==== RECORDS PROVIDED ====
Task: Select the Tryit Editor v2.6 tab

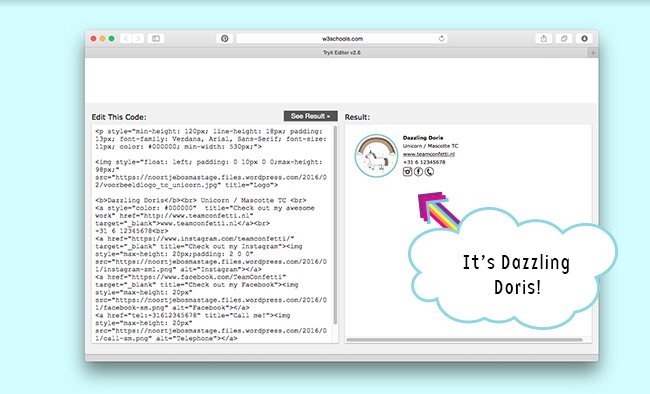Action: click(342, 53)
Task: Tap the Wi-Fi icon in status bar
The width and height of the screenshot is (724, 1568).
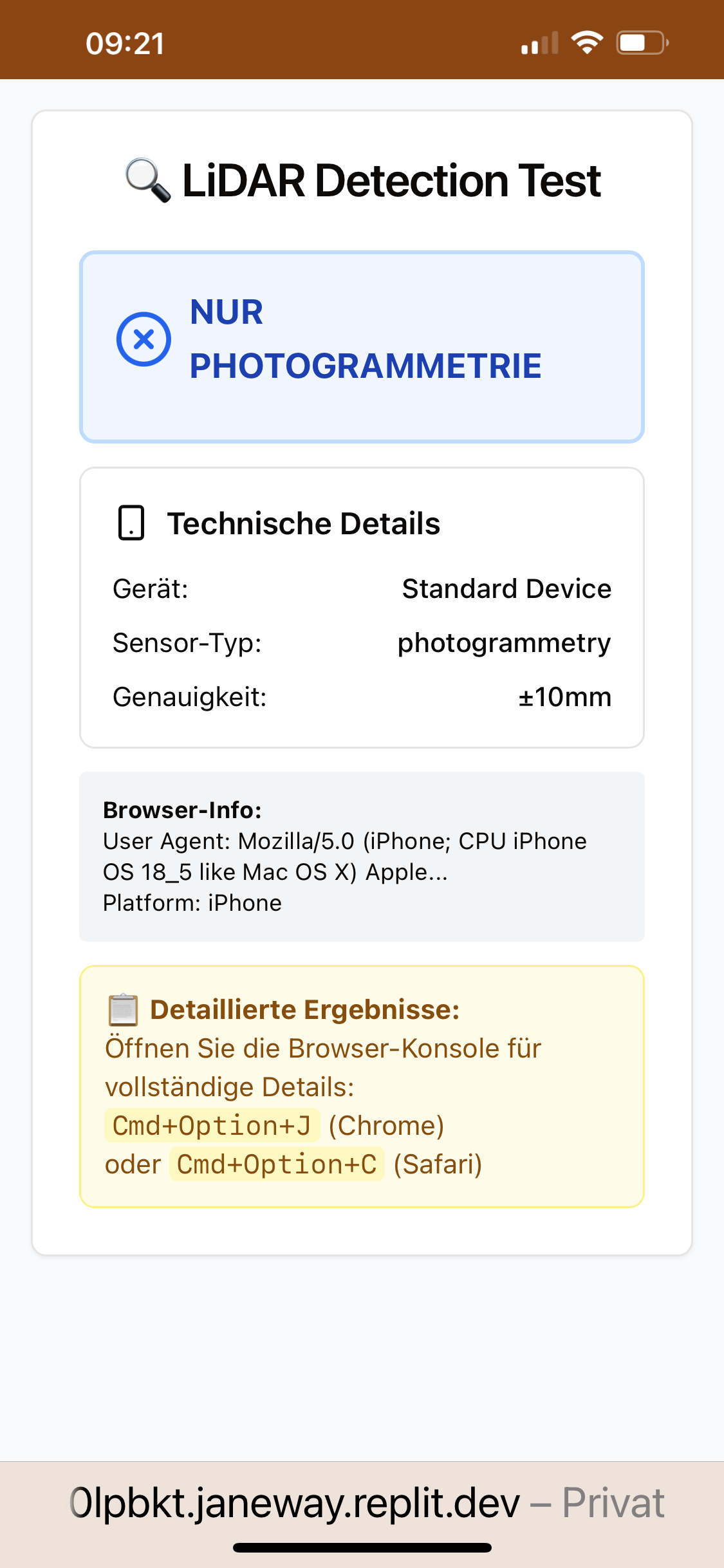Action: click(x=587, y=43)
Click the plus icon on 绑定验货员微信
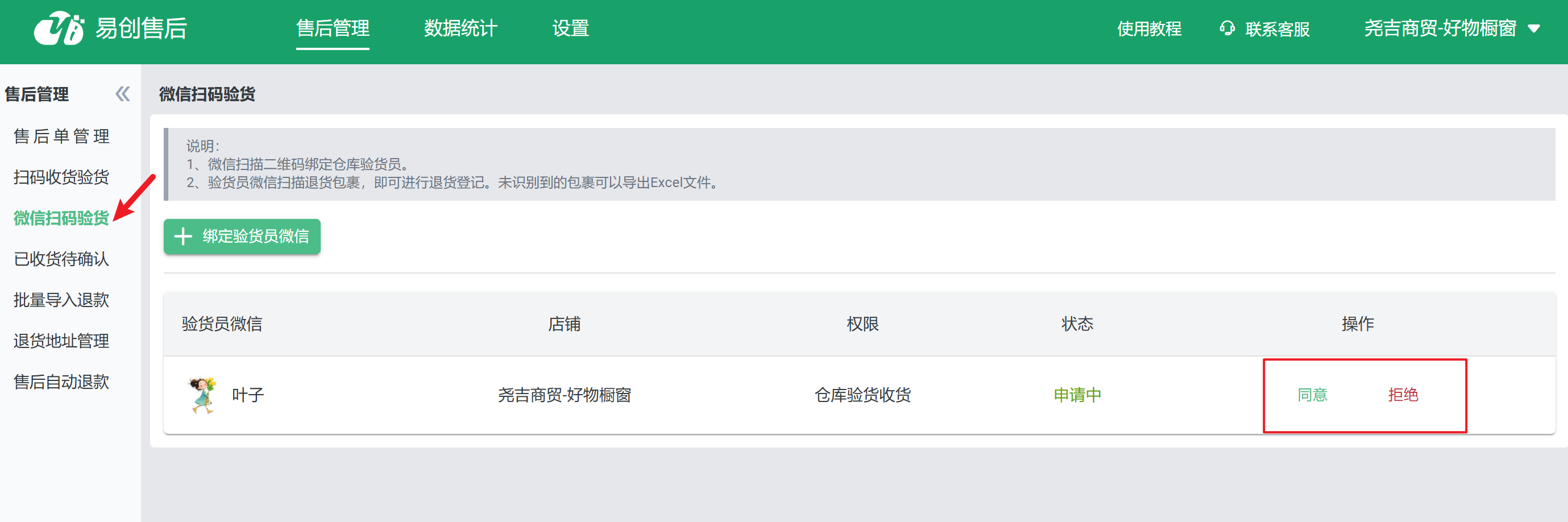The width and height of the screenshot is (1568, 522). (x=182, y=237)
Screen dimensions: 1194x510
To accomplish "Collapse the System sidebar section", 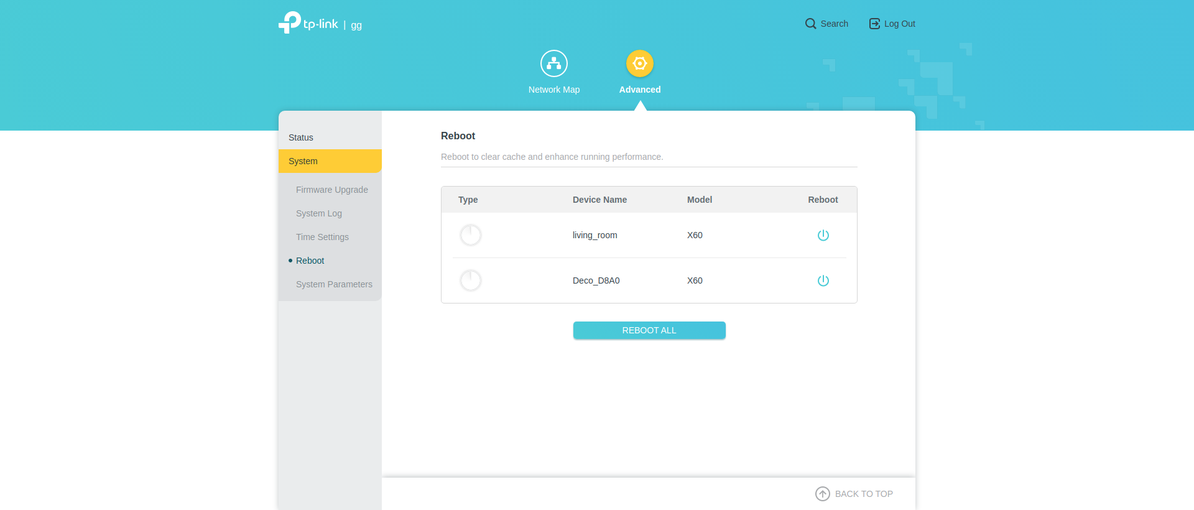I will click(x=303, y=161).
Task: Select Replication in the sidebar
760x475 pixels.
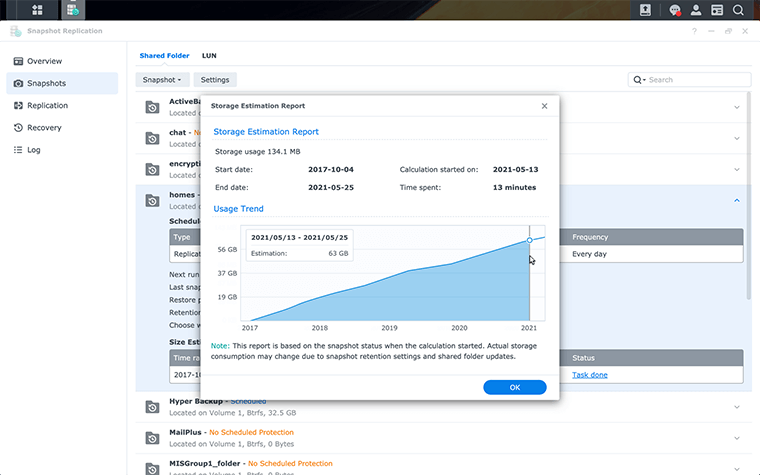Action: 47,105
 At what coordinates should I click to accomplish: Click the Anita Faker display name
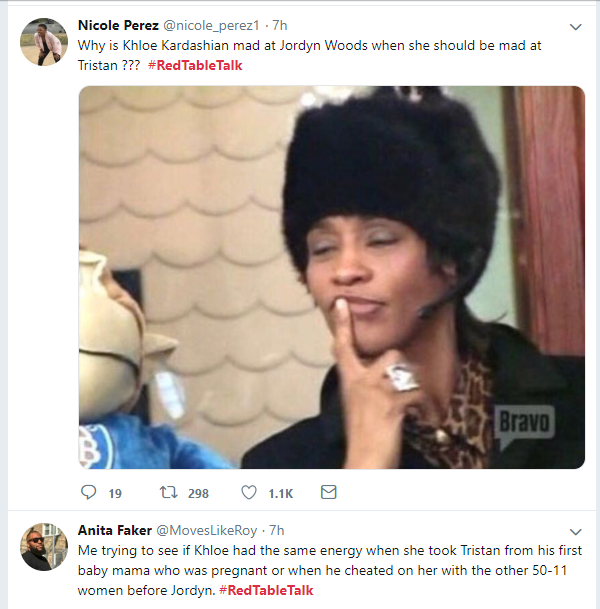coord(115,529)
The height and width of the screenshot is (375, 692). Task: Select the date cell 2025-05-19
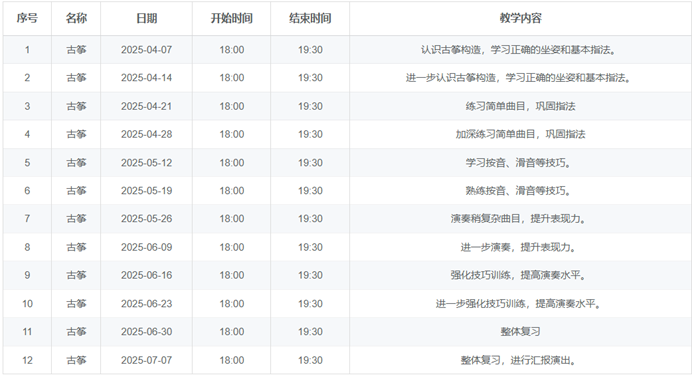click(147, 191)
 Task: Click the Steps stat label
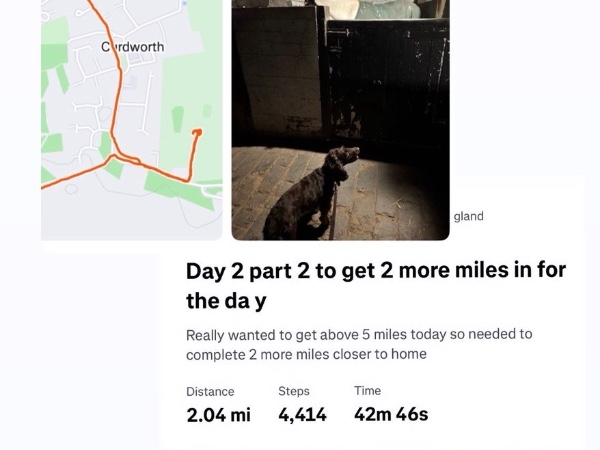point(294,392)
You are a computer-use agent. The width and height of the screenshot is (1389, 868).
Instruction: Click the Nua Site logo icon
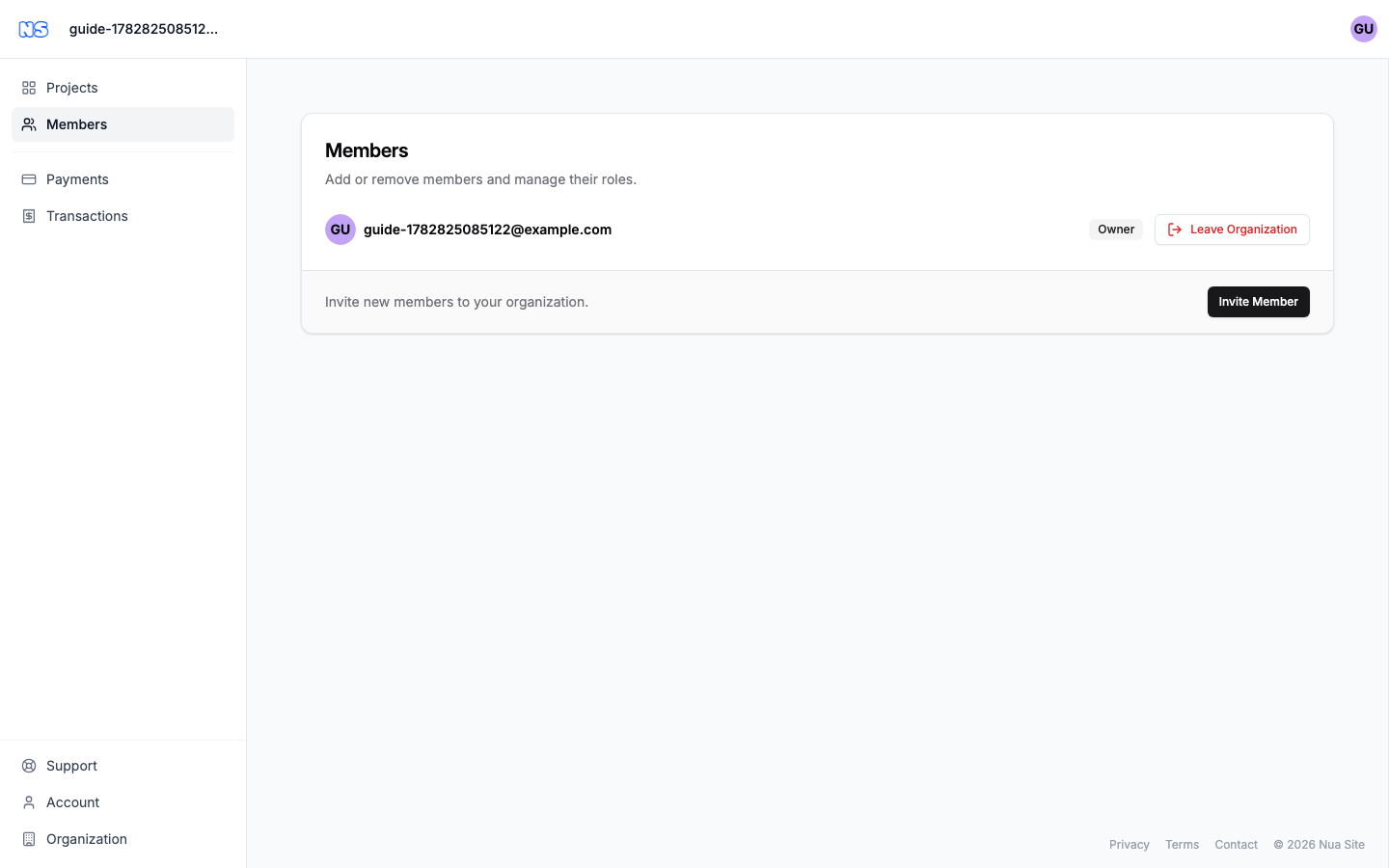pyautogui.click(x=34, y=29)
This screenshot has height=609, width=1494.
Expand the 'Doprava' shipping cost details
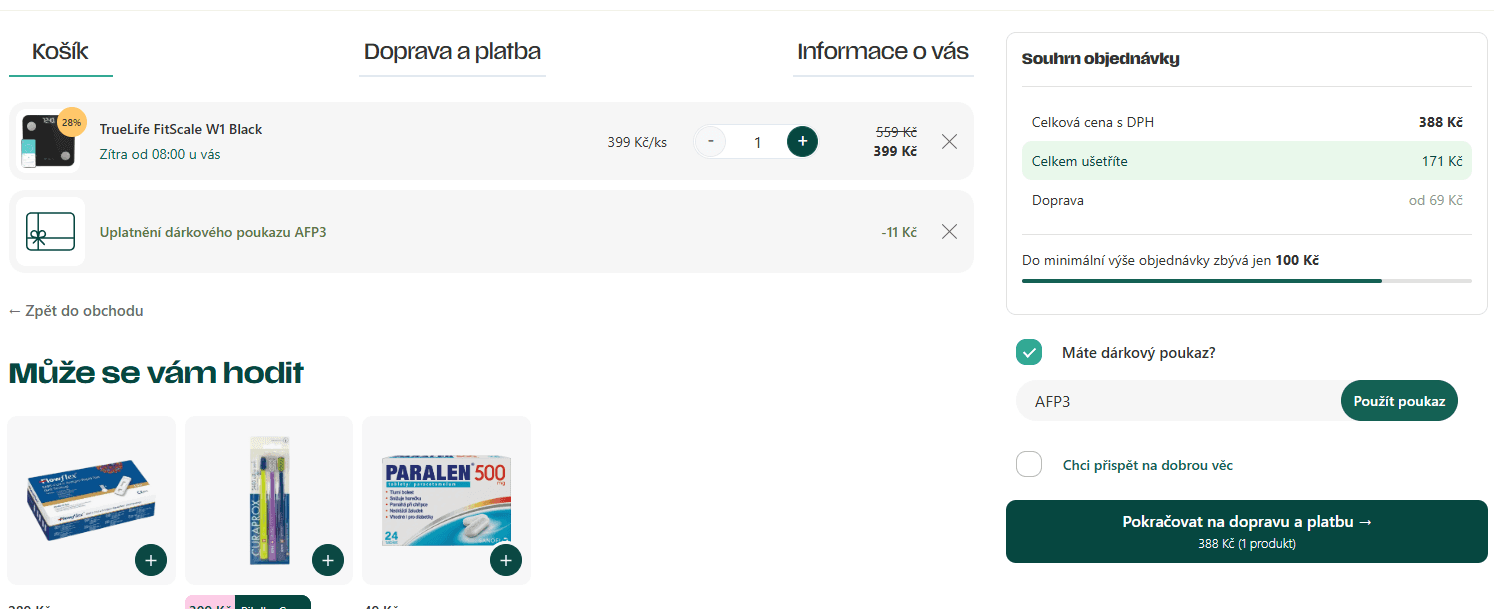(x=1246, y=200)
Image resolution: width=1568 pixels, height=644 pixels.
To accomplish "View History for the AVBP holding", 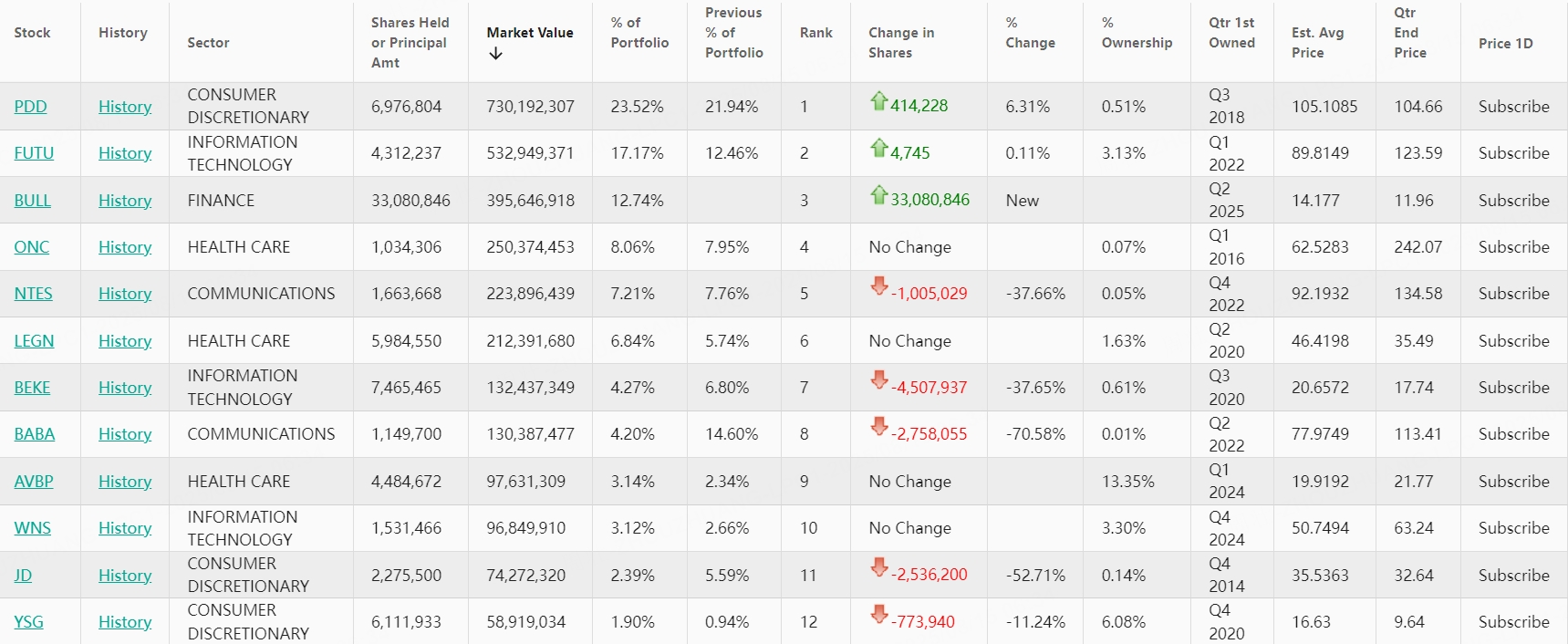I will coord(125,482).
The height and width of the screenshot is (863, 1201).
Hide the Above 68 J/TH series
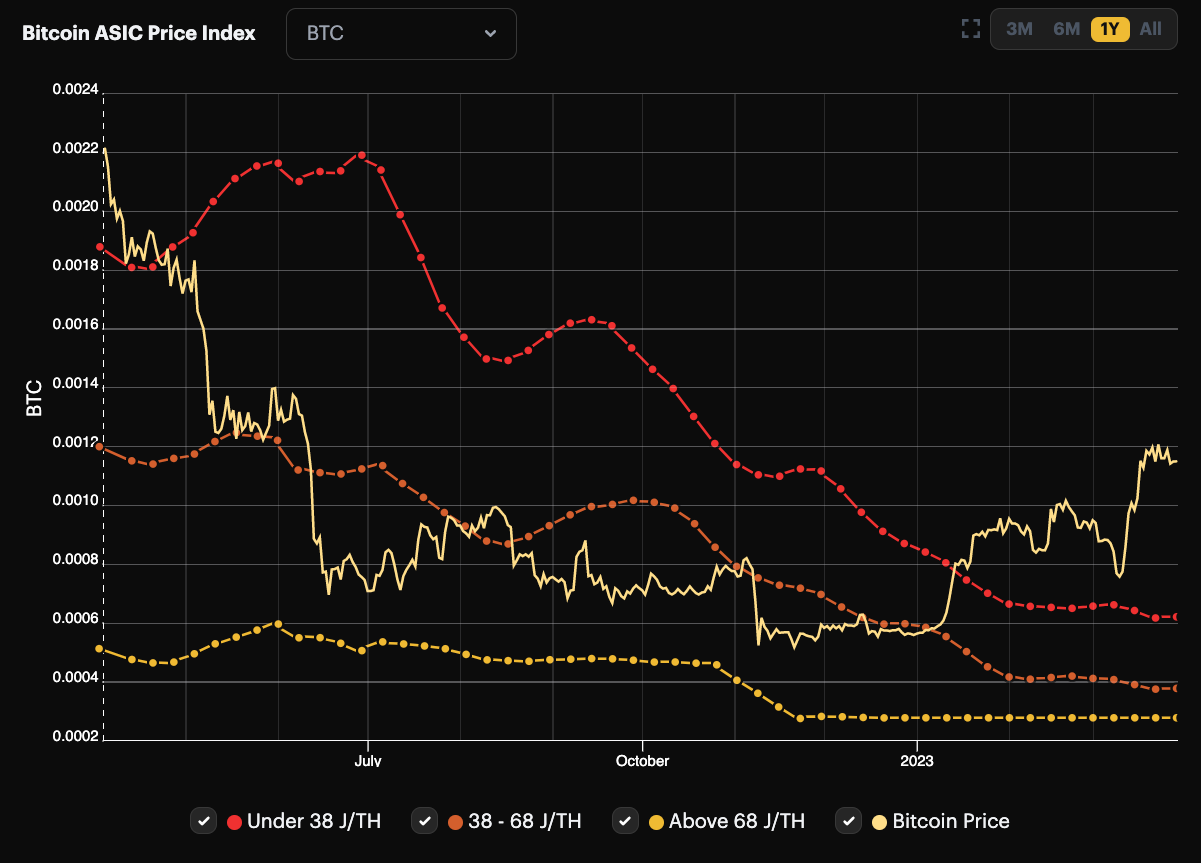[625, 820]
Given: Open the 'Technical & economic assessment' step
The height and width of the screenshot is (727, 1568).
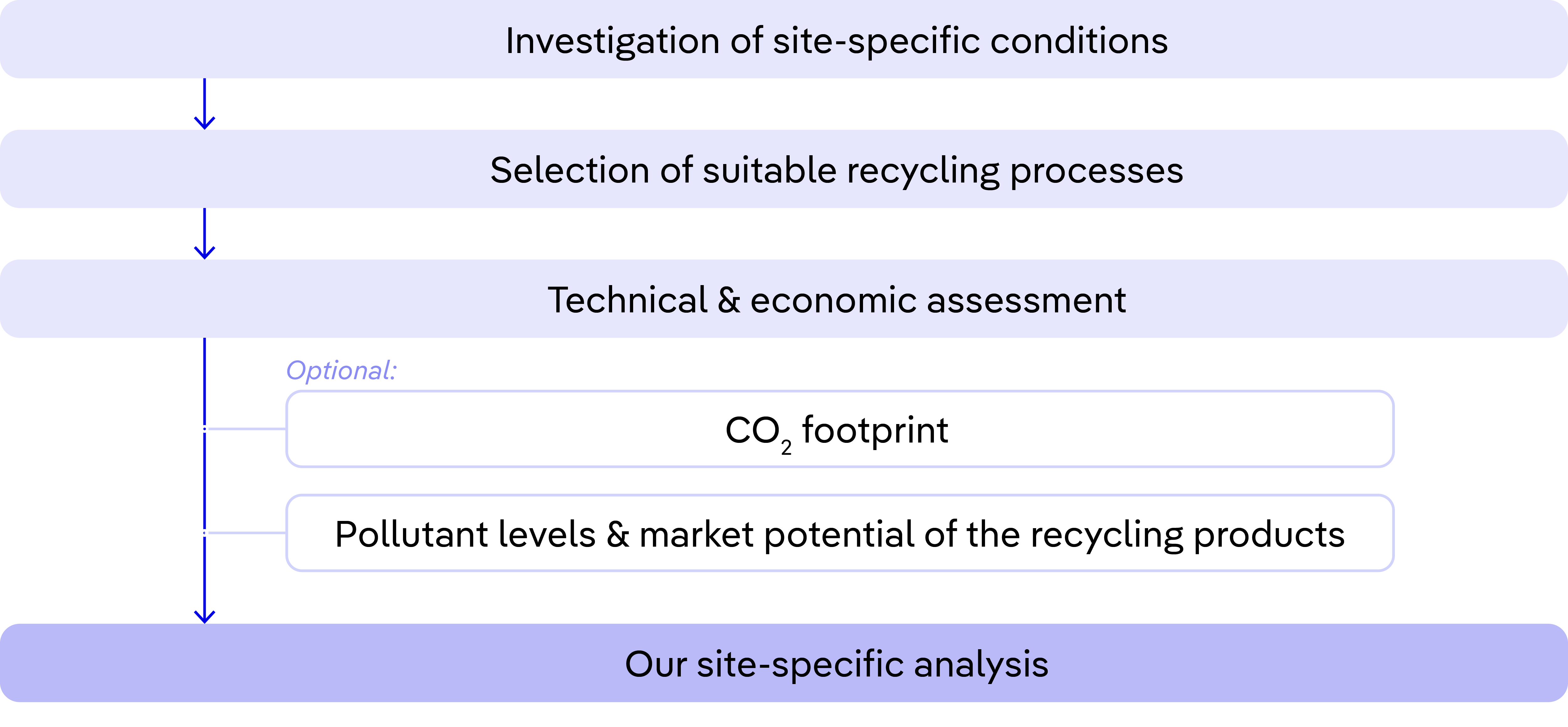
====
#### TASK DIRECTIONS
Copy exactly the lines running from the line with "The height and width of the screenshot is (863, 1201)." to the final line of the listing, keeping both ends and dropping any picture.

#### EXERCISE RESPONSE
The height and width of the screenshot is (863, 1201).
Hide the Above 68 J/TH series
[625, 820]
Given: Open the 'Technical & economic assessment' step
The height and width of the screenshot is (727, 1568).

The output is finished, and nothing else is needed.